**SELECTED PASSAGE:**
++++++++++

If a client doesn’t understand the capabilities, drawbacks, and benefits of search, you may have overpromised and underdelivered. If a client thinks they know the right KPIs, but you didn’t align in the beginning, success looks different to both of you. If the client thinks they don’t have to participate, it’s because you weren’t clear and didn’t hold them accountable. If the client expects every SEO change to have immediate impact, you didn’t explain it well, or at best, you were complicit in allowing them to believe it.
It’s our responsibility to close the gap between expectations and reality. Attain absolute clarity to reduce misunderstanding. Eliminate the space for them to create their own personal narratives. Let them know what to expect from you, and what’s expected of them for this to work. Repeat it, get verbal agreement, and level-set at every opportunity.
Raise red flags early and get the program back on track quickly.
Your clients and bosses are very smart and capable, too. They want search to work just as much as you do. Search practitioners can’t shy away from hard conversations. Be clear about what stands in the way, what you need from them, and the processes in place for bottlenecks and conflict resolution. Have hard conversations. This step is essential, but many search experts never do it.

++++++++++

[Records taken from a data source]

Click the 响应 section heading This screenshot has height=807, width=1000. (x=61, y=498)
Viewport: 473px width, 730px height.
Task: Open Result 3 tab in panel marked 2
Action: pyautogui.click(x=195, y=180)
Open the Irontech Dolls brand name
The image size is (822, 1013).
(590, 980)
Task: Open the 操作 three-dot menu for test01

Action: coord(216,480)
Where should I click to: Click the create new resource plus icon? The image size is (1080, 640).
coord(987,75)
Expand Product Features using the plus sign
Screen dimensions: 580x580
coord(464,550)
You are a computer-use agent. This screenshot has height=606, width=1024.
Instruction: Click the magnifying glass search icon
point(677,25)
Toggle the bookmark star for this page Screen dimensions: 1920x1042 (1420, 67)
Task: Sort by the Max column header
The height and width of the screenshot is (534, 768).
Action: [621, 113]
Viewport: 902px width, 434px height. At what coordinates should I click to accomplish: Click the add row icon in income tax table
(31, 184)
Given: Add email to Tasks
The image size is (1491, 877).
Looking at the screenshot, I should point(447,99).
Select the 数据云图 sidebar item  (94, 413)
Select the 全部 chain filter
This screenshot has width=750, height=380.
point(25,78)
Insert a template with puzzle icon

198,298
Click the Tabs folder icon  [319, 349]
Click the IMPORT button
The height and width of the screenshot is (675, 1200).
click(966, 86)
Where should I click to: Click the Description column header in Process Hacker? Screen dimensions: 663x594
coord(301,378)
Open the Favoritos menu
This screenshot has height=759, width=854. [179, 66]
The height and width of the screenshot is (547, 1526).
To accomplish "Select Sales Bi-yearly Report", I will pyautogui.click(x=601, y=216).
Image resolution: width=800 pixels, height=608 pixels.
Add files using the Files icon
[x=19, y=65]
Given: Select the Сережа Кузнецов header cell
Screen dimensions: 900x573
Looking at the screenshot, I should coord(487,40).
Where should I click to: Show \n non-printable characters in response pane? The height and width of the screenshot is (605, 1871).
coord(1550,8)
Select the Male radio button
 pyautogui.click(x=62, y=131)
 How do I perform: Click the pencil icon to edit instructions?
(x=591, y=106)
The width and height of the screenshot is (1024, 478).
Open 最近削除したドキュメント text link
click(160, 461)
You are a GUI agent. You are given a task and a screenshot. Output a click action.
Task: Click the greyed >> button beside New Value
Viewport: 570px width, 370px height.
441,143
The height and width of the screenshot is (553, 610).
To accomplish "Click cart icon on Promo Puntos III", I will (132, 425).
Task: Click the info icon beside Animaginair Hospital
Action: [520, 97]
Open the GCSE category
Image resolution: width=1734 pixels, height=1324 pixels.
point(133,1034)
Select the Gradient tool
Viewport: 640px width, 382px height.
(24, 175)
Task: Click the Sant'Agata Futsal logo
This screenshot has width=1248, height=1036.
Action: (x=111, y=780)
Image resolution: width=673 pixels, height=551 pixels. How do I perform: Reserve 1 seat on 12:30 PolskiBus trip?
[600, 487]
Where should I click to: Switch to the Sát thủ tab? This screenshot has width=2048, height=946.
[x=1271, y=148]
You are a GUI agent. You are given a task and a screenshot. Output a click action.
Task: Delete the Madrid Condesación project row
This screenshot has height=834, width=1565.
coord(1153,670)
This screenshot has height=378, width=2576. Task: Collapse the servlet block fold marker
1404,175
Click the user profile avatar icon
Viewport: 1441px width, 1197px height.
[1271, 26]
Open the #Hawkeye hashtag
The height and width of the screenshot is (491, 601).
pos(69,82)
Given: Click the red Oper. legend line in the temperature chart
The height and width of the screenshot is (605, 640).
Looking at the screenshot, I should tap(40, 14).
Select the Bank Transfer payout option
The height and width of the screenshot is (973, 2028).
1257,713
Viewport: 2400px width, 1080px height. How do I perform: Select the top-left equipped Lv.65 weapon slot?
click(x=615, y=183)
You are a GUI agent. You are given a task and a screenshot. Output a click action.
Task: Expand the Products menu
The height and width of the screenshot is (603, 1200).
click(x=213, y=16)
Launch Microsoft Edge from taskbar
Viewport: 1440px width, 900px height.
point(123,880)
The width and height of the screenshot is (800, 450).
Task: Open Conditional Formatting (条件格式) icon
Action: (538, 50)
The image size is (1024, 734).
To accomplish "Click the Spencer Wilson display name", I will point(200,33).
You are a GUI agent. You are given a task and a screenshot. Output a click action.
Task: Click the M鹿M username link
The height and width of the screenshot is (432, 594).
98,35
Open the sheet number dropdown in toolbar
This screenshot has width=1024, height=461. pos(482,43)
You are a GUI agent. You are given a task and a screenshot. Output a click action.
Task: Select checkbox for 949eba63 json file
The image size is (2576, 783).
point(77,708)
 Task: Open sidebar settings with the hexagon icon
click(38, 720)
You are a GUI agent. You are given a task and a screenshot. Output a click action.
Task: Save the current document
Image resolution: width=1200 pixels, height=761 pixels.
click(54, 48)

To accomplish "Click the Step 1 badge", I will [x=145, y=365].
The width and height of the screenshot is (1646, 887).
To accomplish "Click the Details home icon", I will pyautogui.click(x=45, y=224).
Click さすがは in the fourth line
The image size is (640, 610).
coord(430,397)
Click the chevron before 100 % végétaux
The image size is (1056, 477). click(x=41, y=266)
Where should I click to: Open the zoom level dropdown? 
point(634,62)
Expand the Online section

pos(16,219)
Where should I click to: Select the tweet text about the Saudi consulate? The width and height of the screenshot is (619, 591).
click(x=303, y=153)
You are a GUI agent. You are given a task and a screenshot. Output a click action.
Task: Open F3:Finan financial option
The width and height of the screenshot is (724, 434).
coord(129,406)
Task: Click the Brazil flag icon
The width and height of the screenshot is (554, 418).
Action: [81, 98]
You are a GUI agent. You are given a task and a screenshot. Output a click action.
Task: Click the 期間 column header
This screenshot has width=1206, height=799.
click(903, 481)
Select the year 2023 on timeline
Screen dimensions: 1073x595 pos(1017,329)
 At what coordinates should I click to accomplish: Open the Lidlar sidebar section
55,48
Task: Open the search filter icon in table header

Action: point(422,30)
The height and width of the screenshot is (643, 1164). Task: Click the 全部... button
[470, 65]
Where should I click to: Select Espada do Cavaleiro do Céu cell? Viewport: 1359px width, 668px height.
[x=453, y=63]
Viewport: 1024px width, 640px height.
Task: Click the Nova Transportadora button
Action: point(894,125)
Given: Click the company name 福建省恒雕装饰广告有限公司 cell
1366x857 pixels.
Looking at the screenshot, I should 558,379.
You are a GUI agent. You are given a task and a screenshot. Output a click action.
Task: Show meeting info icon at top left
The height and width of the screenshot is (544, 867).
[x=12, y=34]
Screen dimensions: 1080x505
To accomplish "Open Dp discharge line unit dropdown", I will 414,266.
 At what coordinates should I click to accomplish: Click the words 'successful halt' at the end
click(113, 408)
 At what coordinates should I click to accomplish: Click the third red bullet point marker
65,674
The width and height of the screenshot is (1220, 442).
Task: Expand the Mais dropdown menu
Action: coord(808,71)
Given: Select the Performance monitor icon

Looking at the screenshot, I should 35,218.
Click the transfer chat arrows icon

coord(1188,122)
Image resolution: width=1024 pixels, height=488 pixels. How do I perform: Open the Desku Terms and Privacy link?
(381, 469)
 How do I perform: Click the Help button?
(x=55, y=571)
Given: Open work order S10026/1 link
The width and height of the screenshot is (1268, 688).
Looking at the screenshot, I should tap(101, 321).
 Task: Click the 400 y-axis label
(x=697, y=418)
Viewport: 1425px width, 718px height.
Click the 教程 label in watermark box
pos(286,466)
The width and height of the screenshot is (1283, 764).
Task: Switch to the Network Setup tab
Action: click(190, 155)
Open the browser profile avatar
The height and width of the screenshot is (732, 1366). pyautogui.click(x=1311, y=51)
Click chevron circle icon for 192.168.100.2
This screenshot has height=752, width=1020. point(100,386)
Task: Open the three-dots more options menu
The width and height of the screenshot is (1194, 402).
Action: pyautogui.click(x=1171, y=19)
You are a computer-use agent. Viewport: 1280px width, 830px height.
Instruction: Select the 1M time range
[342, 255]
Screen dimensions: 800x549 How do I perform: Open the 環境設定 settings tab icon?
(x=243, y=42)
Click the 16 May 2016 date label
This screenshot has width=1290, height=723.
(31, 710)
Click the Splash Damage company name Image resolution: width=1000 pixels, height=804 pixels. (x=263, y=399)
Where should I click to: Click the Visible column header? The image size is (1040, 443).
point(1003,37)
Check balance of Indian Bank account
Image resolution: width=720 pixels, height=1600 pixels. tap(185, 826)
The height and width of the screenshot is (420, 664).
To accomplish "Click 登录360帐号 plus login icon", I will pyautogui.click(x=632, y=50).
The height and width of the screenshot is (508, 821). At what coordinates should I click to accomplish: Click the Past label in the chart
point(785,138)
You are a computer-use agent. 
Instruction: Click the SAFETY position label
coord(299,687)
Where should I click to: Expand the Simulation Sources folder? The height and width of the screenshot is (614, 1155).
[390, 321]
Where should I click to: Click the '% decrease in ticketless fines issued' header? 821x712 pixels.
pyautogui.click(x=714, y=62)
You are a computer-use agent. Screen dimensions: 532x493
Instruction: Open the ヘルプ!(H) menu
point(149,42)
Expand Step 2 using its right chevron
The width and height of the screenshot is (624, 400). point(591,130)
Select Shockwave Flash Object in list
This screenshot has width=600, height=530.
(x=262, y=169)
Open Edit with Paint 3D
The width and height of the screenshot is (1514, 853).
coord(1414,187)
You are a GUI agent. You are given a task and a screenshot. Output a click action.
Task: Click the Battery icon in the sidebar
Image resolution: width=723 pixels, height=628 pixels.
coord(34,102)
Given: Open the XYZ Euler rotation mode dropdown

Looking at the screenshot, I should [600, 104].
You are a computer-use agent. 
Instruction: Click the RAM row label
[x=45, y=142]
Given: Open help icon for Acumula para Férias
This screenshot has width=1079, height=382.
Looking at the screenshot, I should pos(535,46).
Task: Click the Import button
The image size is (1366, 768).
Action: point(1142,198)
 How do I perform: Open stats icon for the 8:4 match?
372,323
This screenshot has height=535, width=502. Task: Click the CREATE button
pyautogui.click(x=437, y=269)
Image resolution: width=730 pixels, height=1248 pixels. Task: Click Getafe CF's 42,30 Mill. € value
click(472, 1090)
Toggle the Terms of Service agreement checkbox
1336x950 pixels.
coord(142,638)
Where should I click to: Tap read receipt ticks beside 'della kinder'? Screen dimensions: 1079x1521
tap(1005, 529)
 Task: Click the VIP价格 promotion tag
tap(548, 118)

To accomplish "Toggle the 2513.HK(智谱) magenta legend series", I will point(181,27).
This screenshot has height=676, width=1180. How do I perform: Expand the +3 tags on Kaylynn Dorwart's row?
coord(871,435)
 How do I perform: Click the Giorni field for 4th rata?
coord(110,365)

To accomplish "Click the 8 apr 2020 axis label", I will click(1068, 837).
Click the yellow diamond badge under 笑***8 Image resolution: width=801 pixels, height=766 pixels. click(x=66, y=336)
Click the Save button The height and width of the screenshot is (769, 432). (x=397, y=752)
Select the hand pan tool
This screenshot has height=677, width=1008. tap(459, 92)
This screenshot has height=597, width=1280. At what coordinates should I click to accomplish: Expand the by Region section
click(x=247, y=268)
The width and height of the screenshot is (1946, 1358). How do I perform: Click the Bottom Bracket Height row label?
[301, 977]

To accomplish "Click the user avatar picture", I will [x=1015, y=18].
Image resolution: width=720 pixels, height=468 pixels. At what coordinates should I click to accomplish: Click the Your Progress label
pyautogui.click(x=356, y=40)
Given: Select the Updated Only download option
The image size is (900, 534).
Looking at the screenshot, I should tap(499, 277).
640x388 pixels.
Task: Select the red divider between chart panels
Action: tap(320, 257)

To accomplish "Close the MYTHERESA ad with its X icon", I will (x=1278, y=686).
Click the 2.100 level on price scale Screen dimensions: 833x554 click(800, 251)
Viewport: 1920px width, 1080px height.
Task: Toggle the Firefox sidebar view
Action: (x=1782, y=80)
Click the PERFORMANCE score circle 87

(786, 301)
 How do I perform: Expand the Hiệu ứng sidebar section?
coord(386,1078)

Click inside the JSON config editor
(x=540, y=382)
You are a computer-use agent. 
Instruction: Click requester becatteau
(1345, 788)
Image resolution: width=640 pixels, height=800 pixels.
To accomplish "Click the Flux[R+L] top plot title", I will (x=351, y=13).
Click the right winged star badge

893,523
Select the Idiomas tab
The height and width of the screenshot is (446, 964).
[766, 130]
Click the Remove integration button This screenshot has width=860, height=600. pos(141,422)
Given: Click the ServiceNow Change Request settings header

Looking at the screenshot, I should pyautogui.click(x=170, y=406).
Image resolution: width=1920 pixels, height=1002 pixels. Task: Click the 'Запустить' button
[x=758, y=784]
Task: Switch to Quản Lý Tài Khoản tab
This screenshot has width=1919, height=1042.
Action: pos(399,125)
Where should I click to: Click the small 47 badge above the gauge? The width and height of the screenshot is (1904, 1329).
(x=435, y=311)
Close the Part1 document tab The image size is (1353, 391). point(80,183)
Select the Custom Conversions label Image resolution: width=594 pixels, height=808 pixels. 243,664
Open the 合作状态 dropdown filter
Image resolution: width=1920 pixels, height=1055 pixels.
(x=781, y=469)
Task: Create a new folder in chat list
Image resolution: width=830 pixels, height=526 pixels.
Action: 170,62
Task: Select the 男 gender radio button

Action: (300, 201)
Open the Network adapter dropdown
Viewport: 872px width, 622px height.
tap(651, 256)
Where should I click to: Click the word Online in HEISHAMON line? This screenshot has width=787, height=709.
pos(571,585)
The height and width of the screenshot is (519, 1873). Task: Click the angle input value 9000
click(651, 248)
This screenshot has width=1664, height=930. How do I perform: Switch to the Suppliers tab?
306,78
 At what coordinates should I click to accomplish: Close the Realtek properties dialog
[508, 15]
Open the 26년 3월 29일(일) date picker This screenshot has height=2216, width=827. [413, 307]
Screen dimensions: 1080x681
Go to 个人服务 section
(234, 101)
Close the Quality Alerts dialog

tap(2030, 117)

++++++++++

**YOUR GOAL:**
According to the passage on managing client expectations in search, why should practitioners attain absolute clarity with clients? Answer in one to three sentences. These lines have nothing to do with the task.

**EXPECTED ANSWER:**
Absolute clarity reduces misunderstanding. It also leaves clients no room to create their own personal narratives, which helps close the gap between expectations and reality.